## Supplied material
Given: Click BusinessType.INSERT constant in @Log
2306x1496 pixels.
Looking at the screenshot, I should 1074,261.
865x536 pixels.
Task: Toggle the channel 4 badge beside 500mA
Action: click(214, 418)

## What is being asked
Rewrite all of the entries, changing "constant" to "value" and leaving everything else as it is.

## Exercise solution
Given: Click BusinessType.INSERT value in @Log
2306x1496 pixels.
Looking at the screenshot, I should 1074,261.
865x536 pixels.
Task: Toggle the channel 4 badge beside 500mA
Action: click(214, 418)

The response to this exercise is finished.